In some implementations, for a given image of a given object, the system generates a triplet with the given image as the anchor image, the image of the given object having the numeric embedding that is the farthest from the numeric embedding from the given image among all of the images of the given object in the batch as the positive image, and an image of an object different from the given object having the numeric embedding that is the closest to the numeric embedding of the given image among all of the images of objects other than the given object in the batch as the negative image.

In some other implementations, the system generates multiple triplets with the given image as the anchor image and the image of an object different from the given object having the numeric embedding that is the closest from the numeric embedding from the given image among all of the images of objects other than the given object in the batch as the negative image.
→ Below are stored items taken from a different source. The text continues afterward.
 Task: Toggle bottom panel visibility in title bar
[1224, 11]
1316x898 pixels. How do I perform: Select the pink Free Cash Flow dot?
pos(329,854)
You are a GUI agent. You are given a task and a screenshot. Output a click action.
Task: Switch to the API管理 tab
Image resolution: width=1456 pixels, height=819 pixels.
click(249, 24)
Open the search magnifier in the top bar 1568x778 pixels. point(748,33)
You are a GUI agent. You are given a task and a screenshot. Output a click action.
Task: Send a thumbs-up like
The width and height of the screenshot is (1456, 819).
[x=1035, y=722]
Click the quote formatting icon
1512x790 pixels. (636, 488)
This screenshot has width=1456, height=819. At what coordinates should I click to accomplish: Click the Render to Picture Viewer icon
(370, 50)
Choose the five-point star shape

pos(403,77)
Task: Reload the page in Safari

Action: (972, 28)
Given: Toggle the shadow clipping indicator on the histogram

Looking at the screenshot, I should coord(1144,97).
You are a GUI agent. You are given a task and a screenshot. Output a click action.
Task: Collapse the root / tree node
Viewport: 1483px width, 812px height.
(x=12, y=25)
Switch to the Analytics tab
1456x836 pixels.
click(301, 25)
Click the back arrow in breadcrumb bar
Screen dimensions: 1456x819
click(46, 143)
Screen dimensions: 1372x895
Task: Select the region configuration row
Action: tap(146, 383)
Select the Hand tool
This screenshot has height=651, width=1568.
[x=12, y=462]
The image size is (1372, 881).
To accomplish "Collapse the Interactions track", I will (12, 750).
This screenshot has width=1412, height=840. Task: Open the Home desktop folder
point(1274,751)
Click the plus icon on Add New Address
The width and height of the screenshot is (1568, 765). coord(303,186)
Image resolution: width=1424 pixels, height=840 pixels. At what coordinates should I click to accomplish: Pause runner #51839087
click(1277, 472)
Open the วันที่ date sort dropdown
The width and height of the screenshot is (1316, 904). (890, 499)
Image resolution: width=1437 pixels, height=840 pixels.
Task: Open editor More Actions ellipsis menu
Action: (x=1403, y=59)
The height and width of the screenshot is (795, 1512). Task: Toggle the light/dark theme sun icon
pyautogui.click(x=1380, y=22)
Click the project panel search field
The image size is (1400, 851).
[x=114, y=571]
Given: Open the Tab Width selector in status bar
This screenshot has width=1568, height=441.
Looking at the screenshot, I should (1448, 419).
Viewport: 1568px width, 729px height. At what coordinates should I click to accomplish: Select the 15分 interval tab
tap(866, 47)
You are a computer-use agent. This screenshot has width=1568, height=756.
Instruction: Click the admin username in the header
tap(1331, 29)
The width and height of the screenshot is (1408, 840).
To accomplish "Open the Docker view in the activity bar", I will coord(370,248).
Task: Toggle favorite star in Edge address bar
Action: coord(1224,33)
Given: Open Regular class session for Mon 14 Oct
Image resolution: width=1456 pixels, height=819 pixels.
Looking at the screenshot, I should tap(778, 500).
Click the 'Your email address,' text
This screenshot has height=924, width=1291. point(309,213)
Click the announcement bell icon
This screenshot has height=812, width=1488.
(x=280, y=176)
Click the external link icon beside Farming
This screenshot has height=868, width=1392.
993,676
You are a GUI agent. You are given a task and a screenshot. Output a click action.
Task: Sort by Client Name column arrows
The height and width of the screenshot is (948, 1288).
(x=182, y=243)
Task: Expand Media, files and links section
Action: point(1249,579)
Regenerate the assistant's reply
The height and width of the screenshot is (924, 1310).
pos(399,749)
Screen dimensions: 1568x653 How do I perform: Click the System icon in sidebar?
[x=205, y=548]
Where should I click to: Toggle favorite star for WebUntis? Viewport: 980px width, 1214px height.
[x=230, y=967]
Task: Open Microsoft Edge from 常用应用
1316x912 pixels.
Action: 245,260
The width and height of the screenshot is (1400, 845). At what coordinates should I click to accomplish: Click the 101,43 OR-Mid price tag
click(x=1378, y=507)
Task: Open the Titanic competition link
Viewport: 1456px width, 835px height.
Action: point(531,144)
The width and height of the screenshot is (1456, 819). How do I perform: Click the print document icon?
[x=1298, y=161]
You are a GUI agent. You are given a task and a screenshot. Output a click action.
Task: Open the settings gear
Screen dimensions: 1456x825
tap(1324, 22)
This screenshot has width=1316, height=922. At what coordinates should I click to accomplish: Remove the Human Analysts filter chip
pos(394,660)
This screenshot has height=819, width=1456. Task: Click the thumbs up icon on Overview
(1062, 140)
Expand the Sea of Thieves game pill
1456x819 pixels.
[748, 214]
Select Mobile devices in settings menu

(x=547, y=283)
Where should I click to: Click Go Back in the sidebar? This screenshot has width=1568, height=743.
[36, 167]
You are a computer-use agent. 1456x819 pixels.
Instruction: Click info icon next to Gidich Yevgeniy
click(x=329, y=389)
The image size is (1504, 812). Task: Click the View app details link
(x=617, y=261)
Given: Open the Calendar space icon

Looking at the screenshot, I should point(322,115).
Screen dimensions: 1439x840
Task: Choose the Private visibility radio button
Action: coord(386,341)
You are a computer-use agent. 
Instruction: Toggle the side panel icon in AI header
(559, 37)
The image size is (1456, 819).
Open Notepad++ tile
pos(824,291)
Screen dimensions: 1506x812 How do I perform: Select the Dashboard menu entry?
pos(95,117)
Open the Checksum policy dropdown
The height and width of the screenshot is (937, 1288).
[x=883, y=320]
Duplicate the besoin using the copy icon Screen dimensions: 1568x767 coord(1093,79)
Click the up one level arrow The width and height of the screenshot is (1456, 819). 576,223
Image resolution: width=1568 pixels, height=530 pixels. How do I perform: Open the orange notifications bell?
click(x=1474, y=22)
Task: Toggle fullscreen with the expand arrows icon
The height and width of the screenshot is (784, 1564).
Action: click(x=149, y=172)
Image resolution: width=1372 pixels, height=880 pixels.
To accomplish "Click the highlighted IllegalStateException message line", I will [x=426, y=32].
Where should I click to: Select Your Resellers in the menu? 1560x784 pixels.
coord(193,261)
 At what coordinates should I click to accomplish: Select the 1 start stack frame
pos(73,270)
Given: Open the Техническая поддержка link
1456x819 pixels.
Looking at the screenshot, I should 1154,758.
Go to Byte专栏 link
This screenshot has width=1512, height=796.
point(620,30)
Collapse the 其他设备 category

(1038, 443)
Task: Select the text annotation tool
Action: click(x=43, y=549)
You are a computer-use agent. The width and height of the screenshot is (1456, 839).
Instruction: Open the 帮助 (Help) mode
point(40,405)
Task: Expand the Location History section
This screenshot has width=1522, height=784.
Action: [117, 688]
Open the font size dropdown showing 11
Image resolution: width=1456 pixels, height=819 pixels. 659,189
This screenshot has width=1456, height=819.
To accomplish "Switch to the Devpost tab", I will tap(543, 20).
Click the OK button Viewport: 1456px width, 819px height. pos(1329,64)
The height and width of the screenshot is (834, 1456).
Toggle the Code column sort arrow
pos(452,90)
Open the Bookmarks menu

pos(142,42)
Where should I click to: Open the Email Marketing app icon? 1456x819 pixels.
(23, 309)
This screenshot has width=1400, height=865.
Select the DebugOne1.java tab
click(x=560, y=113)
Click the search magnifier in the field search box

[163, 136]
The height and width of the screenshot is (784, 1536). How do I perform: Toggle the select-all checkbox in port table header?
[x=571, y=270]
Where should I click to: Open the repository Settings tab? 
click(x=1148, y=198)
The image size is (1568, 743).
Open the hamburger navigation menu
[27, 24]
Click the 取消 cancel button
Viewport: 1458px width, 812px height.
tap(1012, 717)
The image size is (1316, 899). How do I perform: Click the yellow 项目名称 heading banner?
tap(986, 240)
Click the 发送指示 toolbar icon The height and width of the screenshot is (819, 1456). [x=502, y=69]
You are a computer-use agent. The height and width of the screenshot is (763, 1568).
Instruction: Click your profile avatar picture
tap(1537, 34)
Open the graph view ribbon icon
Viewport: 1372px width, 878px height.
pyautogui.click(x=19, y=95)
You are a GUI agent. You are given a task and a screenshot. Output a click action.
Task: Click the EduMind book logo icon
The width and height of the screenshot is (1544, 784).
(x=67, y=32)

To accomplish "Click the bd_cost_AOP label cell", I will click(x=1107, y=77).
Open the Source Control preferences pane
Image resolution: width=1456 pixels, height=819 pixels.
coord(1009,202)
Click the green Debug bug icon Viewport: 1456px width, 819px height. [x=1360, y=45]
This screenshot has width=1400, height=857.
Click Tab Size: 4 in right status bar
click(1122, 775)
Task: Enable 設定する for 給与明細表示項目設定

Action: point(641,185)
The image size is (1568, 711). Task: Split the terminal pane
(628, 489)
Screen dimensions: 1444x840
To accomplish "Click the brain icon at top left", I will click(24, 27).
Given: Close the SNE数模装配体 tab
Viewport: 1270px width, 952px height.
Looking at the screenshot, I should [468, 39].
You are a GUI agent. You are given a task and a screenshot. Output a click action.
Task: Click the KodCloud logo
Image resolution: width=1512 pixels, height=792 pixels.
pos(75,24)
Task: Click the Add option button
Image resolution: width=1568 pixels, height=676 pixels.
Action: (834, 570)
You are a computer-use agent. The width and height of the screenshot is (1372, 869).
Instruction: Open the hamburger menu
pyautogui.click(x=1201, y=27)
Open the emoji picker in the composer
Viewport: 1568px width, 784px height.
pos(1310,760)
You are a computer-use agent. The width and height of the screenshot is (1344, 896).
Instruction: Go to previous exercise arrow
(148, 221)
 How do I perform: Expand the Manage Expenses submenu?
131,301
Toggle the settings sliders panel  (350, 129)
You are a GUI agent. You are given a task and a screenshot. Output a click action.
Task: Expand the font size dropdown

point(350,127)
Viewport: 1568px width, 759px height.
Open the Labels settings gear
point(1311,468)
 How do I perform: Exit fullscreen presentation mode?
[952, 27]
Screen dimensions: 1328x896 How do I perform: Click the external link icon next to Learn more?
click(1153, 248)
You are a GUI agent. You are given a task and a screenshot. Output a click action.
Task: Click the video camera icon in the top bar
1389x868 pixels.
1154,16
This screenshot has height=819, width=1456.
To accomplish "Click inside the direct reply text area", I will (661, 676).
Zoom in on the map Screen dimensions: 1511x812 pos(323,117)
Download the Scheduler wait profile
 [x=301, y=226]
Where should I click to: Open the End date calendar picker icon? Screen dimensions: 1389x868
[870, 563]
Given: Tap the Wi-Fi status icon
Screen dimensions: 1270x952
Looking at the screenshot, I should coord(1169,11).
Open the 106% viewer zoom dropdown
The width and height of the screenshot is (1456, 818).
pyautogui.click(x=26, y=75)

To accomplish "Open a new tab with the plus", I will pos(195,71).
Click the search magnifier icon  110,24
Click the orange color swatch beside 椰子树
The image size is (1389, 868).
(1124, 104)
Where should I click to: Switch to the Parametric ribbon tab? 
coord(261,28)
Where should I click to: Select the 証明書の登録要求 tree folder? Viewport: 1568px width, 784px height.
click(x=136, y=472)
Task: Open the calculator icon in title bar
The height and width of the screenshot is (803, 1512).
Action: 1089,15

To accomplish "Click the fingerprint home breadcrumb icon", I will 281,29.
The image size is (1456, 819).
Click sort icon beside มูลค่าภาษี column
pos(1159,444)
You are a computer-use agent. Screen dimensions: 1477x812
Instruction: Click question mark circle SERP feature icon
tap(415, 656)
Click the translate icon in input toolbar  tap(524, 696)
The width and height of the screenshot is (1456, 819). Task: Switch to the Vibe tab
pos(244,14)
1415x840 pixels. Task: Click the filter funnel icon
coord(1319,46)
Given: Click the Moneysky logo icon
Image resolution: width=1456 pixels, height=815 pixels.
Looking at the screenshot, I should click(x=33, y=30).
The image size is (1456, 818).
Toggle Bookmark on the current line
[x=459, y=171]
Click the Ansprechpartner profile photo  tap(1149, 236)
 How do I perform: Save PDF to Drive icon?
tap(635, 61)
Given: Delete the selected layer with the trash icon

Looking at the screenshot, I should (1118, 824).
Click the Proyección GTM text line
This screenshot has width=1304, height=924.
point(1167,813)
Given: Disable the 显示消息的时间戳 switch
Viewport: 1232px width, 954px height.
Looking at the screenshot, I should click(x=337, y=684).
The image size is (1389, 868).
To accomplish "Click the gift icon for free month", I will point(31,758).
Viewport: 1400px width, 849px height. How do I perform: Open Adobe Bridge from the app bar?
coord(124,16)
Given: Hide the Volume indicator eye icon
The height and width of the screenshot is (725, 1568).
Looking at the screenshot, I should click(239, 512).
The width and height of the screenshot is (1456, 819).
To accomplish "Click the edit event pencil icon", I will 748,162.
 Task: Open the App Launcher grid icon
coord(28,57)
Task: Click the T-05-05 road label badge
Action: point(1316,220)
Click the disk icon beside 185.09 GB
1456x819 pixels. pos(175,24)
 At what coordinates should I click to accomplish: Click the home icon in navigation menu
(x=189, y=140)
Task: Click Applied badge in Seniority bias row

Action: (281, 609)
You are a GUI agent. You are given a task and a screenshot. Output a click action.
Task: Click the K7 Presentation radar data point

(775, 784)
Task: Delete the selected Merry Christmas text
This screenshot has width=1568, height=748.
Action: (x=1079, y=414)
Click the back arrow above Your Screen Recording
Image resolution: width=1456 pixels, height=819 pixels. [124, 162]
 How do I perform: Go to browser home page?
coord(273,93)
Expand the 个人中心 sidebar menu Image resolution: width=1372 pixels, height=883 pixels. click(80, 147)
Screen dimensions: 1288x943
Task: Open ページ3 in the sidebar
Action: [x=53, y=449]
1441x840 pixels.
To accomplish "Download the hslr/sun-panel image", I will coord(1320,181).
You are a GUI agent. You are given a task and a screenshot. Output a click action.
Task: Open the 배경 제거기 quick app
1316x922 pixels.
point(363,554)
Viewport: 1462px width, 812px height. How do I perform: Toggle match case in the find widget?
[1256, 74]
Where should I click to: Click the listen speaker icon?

That is, the system generates multiple triplets, each having the same anchor image and the same negative image, but with each having a different positive image.

In yet other implementations, the system generates multiple triplets with the given image as the anchor image by generating triplets such that the negative image in the triplet has a numeric embedding that is the closest to the numeric embedding of the given image among all of the possible negative images in the batch, i.e., all images in the batch that are of objects different from the given object, that have numeric embeddings that are farther from the numeric embedding of the given image than the numeric embedding of the positive image in the triplet is from the numeric embedding of the given image.

Embodiments of the subject matter described in this specification can be implemented as one or more computer programs, i.e., one or more modules of computer program instructions encoded on a tangible non transitory program carrier for execution by, or to control the operation of, data processing apparatus. The computer storage medium is not, however, a propagated signal.

While operations are depicted in the drawings in a particular order, this should not be understood as requiring that such operations be performed in the particular order shown or in sequential order, or that all illustrated operations be performed, to achieve desirable results.

Claim 1:
A computer-implemented method for training a neural network (<NUM>) to process images, comprising:
obtaining a plurality of training images (<NUM>) that include an anchor image being an image of a first object of a first object type, a positive image that differs from the anchor image and shows the first object, and a negative image being an image of a second object of the first object type, wherein the first object differs from the second object; and training the neural network on the plurality of training images (<NUM>, <NUM>) to determine numeric embeddings of images;
processing each of a plurality of images (<NUM>) using the neural network (<NUM>) in accordance with the trained neural network to determine a respective numeric embedding (<NUM>) of each of the plurality of images;
clustering the numeric embeddings of the plurality of images into a plurality of clusters; and for each cluster, classifying the images having numeric embeddings that are in the cluster as being images of the same object.